O fruto de tal vontade, de tais vontades incarnadas – não se trata de ‘anjos volitivos’, mas de pessoas com vontade de eliminação do ser alheio ou próprio – é a guerra.
Pode não se perceber tal, mas o cumprimento, a realização total, da vontade de não-ser, da guerra em ato, coincide com a eliminação de toda a humanidade, pois, mesmo que, no antefim de tal triunfo da aniquilação – da morte –, ainda sobreviva um só ser humano (note-se como o género, nisto, é insignificante), o triunfo da guerra só se dá quando este último contra si próprio agir em modo de guerra e se aniquilar.
É este o horizonte de possibilidade da guerra. Não há outro. Não o perceber não é ter uma ‘opinião’ diferente, é ser estulto.
Pense-se nas consequências últimas de tal excelente conclusão da guerra, segundo o ‘ponto de vista desta’. Num ambiente cultural do tipo do cristão – simplificando –, após este triunfo aniquilador da guerra, todos os seres humanos, já mortos, transitam, assim se pensa, ou para o inferno ou para o purgatório ou para o céu. Não há propriamente aniquilações. Todavia, no mundo, já não há seres humanos vivos. Tempos escatológicos, dir-se-á.
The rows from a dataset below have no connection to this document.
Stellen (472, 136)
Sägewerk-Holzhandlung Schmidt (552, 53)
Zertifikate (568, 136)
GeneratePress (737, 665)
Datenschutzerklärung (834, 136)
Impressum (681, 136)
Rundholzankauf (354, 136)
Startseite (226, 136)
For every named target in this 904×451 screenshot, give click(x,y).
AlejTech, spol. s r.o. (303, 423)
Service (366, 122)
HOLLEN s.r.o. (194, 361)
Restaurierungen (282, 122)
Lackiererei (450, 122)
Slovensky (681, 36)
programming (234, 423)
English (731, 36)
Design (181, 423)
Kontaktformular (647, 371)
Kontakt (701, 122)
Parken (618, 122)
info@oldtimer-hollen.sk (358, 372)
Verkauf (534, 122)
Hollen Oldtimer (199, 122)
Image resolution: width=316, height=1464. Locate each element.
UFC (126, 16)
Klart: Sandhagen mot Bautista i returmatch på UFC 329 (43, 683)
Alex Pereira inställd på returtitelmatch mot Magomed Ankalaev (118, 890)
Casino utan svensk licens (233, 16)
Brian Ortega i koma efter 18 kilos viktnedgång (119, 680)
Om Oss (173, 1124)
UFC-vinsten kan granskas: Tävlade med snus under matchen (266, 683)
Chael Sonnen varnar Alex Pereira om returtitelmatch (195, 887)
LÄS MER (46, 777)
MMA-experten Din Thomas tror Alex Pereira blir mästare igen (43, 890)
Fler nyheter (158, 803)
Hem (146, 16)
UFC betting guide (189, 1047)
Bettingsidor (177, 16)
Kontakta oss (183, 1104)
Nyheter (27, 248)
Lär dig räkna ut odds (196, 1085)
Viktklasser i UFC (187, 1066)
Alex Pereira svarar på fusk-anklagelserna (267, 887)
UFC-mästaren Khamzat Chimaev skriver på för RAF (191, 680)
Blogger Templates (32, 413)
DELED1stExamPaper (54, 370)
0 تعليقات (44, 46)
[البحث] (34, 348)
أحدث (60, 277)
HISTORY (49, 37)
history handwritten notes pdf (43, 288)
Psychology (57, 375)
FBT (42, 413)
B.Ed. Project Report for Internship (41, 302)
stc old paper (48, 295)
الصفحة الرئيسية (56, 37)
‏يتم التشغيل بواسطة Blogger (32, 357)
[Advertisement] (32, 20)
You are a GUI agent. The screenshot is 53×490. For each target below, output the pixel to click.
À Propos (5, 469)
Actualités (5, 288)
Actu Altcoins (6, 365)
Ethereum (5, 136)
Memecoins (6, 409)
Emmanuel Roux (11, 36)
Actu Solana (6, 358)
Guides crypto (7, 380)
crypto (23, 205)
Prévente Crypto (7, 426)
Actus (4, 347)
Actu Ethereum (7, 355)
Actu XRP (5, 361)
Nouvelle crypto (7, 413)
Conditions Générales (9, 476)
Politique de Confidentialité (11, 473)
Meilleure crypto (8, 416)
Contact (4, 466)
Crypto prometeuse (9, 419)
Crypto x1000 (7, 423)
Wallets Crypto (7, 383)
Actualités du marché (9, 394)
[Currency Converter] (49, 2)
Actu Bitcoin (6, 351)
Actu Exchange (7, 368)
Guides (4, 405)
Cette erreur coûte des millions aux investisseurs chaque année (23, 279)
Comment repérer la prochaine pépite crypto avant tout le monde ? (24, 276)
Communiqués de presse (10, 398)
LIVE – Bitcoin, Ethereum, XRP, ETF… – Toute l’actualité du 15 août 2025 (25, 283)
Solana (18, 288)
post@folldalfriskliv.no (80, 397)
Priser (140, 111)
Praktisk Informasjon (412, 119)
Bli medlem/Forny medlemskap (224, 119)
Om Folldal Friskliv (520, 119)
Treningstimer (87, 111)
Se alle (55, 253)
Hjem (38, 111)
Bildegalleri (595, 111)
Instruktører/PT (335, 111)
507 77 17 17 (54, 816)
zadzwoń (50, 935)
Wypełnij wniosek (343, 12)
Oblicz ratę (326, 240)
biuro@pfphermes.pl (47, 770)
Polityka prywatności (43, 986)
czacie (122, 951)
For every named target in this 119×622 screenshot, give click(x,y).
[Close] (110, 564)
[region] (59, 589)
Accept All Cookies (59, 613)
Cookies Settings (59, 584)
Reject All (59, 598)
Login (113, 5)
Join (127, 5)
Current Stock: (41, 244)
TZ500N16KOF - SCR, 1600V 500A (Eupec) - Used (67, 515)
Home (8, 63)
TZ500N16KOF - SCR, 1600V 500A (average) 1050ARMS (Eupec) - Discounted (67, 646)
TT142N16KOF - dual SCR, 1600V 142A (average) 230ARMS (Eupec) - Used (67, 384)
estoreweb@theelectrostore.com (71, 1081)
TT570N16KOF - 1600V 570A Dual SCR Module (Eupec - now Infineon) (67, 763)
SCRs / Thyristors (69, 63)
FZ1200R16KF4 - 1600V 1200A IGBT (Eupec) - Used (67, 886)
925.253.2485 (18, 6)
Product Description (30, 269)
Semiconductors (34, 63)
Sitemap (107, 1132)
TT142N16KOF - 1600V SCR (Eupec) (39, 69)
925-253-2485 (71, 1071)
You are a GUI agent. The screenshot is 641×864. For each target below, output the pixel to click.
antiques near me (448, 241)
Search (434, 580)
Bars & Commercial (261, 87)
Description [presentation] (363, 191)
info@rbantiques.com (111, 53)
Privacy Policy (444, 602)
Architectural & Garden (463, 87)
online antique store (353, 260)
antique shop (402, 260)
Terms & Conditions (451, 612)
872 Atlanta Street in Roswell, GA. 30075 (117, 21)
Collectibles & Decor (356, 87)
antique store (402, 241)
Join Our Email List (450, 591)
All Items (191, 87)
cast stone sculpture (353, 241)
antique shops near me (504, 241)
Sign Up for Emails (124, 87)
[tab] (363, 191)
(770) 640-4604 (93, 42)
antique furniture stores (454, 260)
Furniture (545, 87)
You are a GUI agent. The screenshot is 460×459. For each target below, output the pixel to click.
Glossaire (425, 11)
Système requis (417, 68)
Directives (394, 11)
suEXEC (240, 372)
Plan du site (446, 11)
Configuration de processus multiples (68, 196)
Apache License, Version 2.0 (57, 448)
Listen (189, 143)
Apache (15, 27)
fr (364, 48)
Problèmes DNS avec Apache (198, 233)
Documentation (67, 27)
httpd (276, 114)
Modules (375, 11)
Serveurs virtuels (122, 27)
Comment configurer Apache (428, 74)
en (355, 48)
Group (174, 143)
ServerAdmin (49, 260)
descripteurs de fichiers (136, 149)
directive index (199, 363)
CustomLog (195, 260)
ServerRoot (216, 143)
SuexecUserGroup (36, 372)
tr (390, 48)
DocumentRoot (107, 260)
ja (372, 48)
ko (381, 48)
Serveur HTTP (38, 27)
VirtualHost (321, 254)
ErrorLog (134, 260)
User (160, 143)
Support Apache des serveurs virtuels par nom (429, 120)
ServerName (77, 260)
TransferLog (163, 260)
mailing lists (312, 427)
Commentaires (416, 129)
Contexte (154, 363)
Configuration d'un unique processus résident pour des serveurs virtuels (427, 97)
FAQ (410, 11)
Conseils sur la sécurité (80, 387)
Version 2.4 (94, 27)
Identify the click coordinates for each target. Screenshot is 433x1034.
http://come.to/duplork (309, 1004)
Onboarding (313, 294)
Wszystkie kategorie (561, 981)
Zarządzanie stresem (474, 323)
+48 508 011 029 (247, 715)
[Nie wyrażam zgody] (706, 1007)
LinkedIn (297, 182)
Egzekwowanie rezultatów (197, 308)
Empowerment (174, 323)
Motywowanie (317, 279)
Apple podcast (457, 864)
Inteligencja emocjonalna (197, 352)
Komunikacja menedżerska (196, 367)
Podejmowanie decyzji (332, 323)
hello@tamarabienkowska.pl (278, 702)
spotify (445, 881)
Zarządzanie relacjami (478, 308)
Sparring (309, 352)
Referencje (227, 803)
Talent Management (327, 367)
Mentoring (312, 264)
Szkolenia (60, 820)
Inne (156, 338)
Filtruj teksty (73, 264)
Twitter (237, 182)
Todavia, que escatologia é esta a provocada pela guerra? É ‘vontade de Deus’? E que ‘deus’ é este, que assim promove ou permite tal escatologia? Vale mesmo a pena haver tal ‘deus’ e tal ‘escatologia’? Cada um que responda, a caminho da vida ou da morte.
Com tal ‘deus’ em perspetiva, talvez seja melhor ‘não haver deus algum’, ser ateu. No caso do ateísmo, qual é o cenário ‘escatológico’ próprio promovido pela vontade de não-ser e pela sua sucedânea guerra? Um mundo totalmente sem seres humanos, e esses que foram os seres humanos havidos aniquilados. Neste cenário, literalmente escatológico, mas em aniquilação, que sentido faz ter havido humanidade?
Ora, neste cenário, a questão posta é simplesmente absurda, pois, nada há que possa pôr tal questão. O sentido da humanidade, visto a partir de aqui e agora – dado que ‘depois’, nada há que o possa fazer – é nenhum.
Então, em sentido aproximadamente pascaliano – da sua aposta –, talvez pensar sobre a maravilha de possibilidade que se começa a revelar no Natal valha a pena, como abertura da inteligência, não como revelação de qualquer certeza – sempre refúgio de cobardes –, para a possibilidade de tudo não ser um caminho para uma total ausência de sentido.
Ora, tal só pode acontecer se se intuir em cada coisa, em cada ato, o absoluto de ser que nele e com ele se manifesta, numa fenomenologia do anti-nada que, em cada ato, assim, se revela.
O Menino nascido e sempre nascente em Belém, é o símbolo – em corpo e espírito, em ‘matéria’ e forma – deste absoluto de algo que sempre vai impedindo o nada.
Guerra? Não, nem guerra à guerra.
Todavia, se se quiser mesmo guerra, então, mais cedo ou mais tarde, nem Natal nem coisa alguma.
Escolha-se.
Natal de 2024, com o mundo em guerra, essa amada meretriz de tanto ser humano.